Well, one thing's for certain, I'm just glad my mom is going to be able to have that guilt lifted off of her. I was always thankful for her going out on a limb and taking out that type of money for me. But now I'm glad she's able to divert her retirement fund just toward her living a better, more satisfactory life. She's done a lot. She's really come from nothing.

I'm also glad that now I can just focus on what I have to pay towards law school; I'm also interested in going into politics. I know there's controversy around Stacey Abrams having a lot of debt and that's because she went to schools like Spelman and Yale that are top tier. She got a lot of flak for the student loan debt that she racked up because of that. I'm glad that I won't have to face those same problems. I'm grateful I can focus more on just helping my family members, pursuing my education, and just building a better future for myself, and the world, my community.

Photo Courtesy of Ellis Walton, center.

HBCUs across the country are struggling financially. What did Smith's donation signify to you?

It follows a sort of tradition. Robert Smith, he's a part of the black bourgeoisie and schools like Morehouse, Spelman, Tuskegee, Clark Atlanta, Hampton, Howard, [and] a lot of our founding was dependent on the black bourgeoisie just reaching back and helping those who had less than them. It's a great act; It's what should be expected from people who have the amount of wealth and resources that Robert Smith has. And I'm glad he [did this for] a historically black college, a college that produces leaders for the black community as well as the world — helping liberate us as we in turn liberate our community and the rest of the world.

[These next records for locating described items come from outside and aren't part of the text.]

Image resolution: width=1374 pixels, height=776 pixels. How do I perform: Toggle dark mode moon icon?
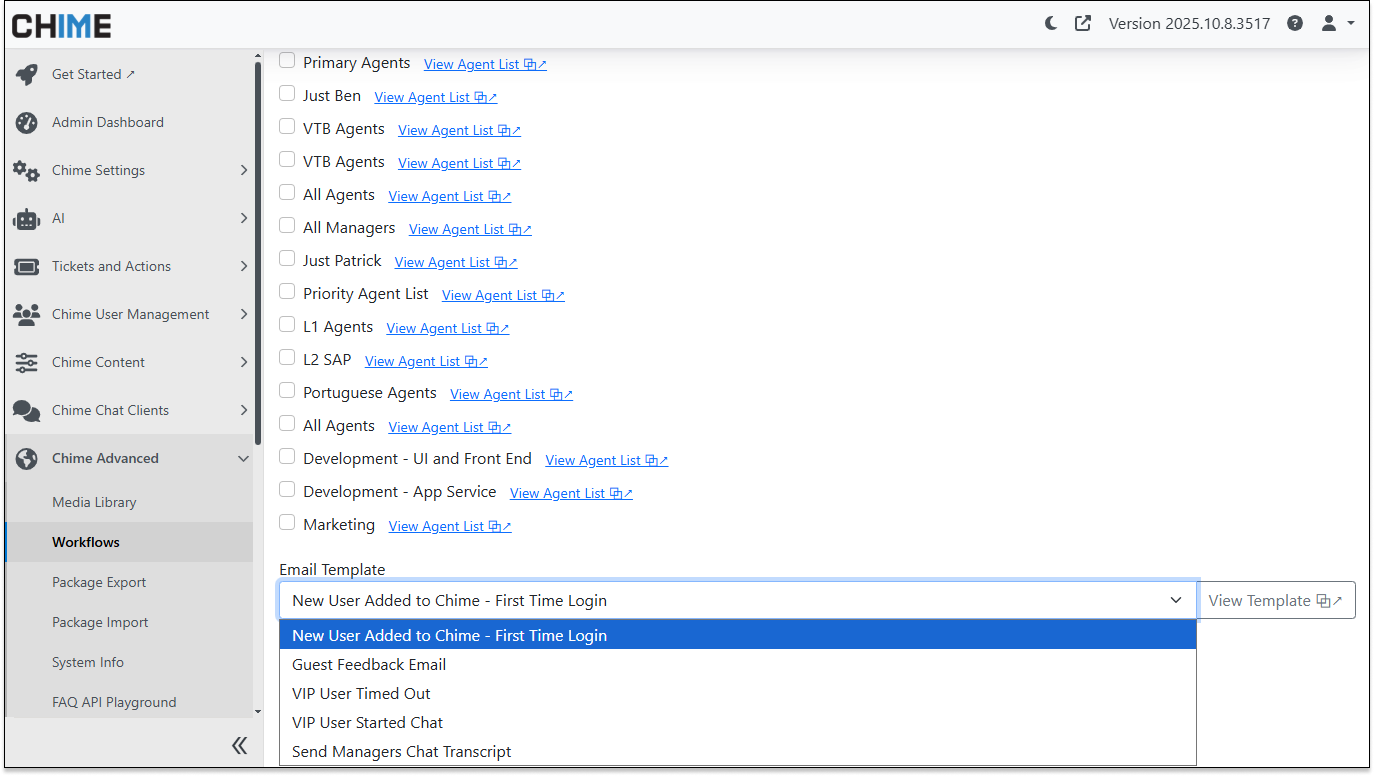tap(1051, 23)
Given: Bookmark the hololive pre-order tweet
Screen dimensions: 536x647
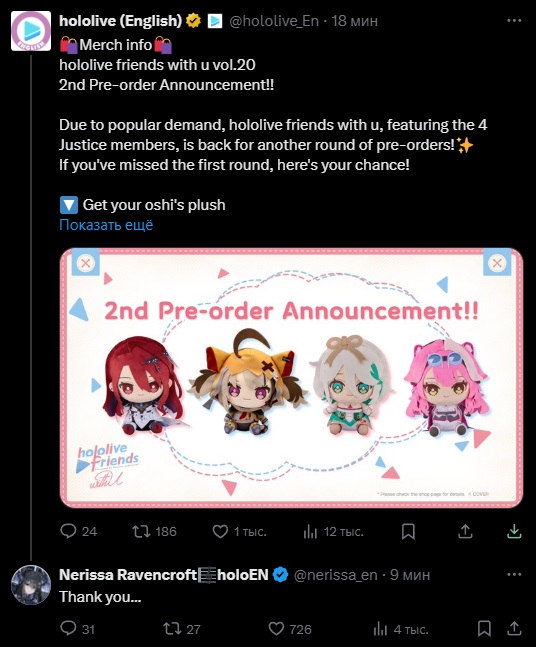Looking at the screenshot, I should 408,531.
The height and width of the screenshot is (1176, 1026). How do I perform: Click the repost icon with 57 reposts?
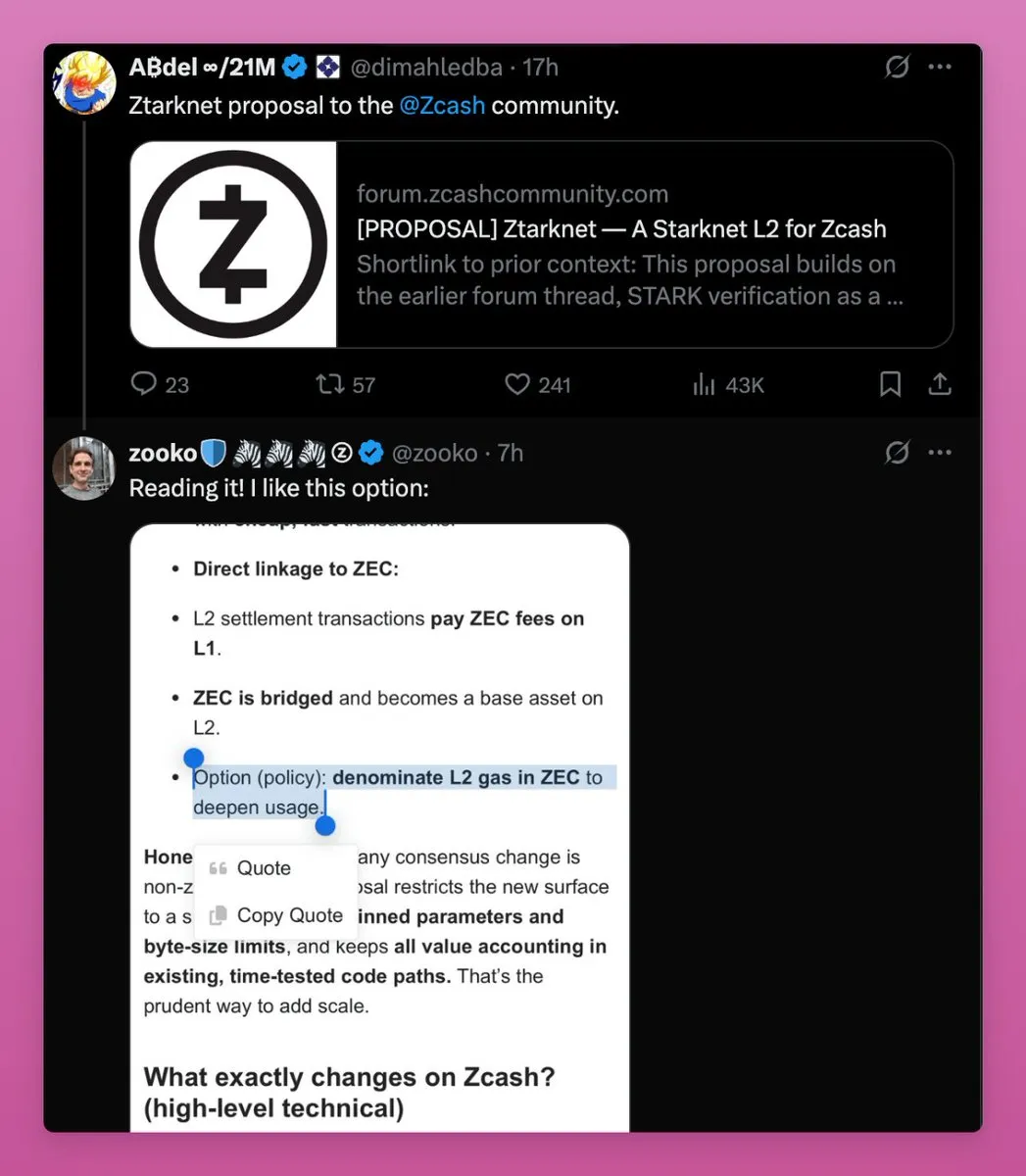[329, 384]
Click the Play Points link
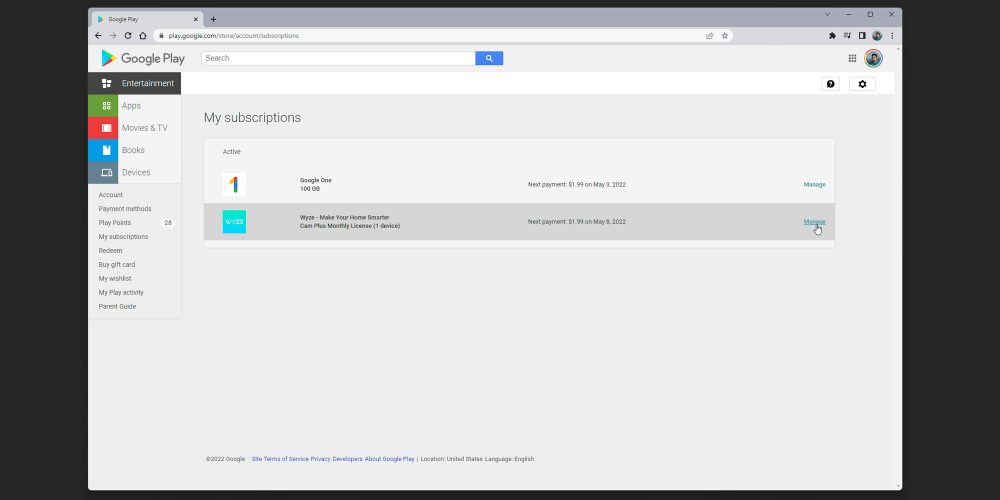 pos(115,223)
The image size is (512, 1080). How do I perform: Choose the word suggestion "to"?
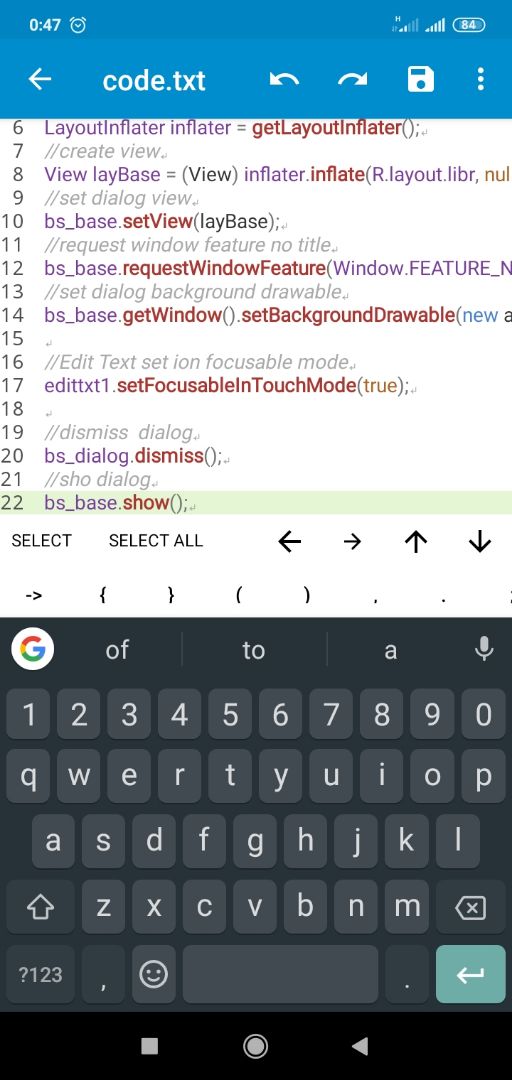pyautogui.click(x=254, y=650)
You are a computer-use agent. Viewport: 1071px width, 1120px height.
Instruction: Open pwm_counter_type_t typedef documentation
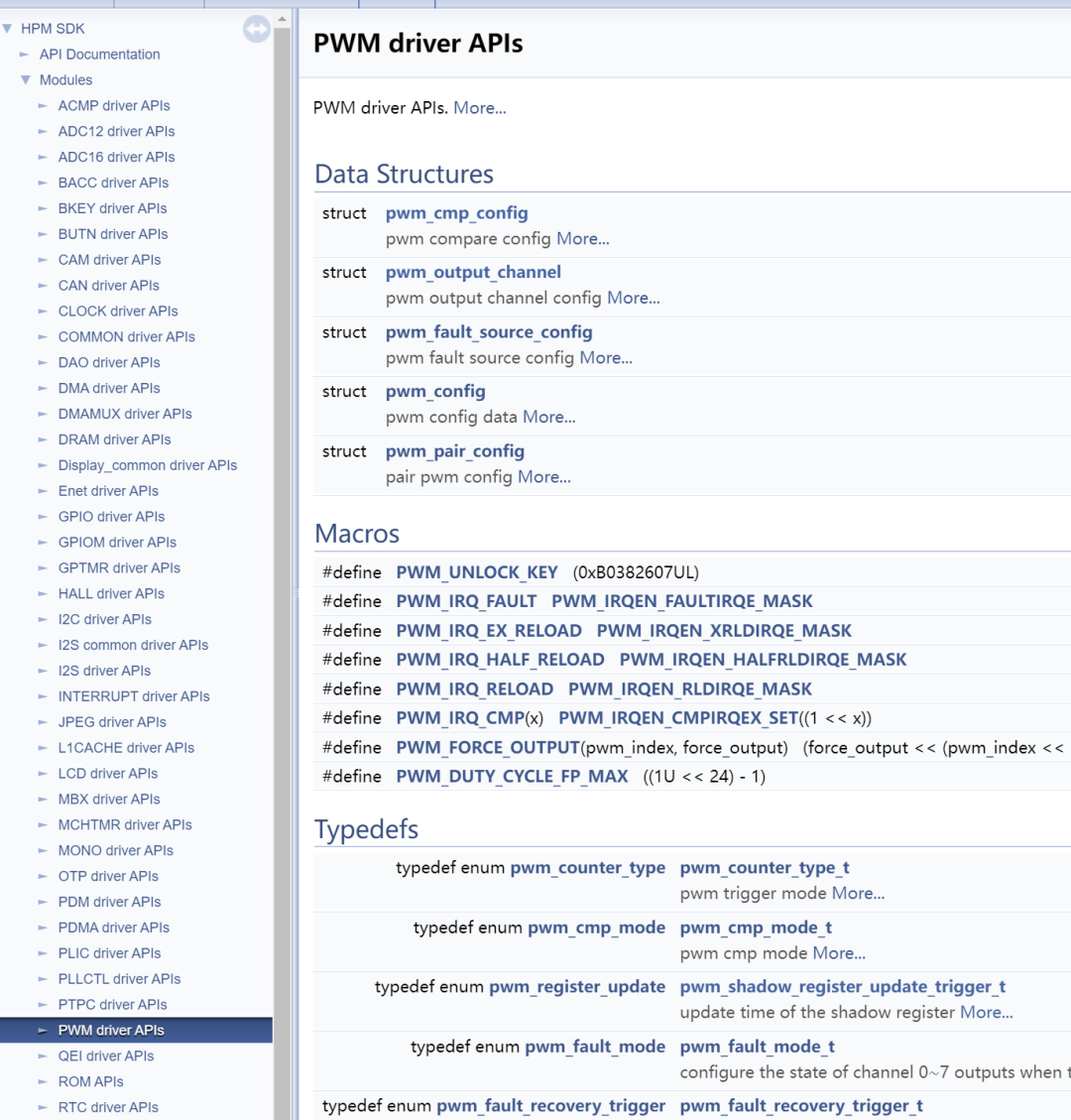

I'm just glad I went to a HBCU. I think it's one of the best decisions I made in my life. I'm looking forward to doing what Robert Smith did. Even if it's not a $40 million gesture, I'm looking to help others like me in my community. Since I was young up 'till now, it's all I received: help, encouragement, and inspiration from those around me. I am really a firsthand testament to just how great a person can be if the village really nurtures the children within it.

You spoke a bit about what should be expected from people who have the wealth and the resources to give back. Have you seen some of the proposals to relieve student debt from presidential candidates like Elizabeth Warren?

I think her and Bernie Sanders are really putting out some groundbreaking proposals that no one in their party or the opposing party is. I also like Elizabeth Warren's college proposal because she doesn't forget about HBCUs. I think a lot of the time in society [and in] mainstream politics, historically black colleges and universities are forgotten. And she has a plan not only to cancel student loans but to also give money to private HBCUs, so she would basically help them keep their numbers up as well as make college more affordable for these young black students who don't have the resources. So she's not only addressing inequality and the racial wealth gap, but also college affordability. Those are the type of proposals that I think really push America towards a more equitable future.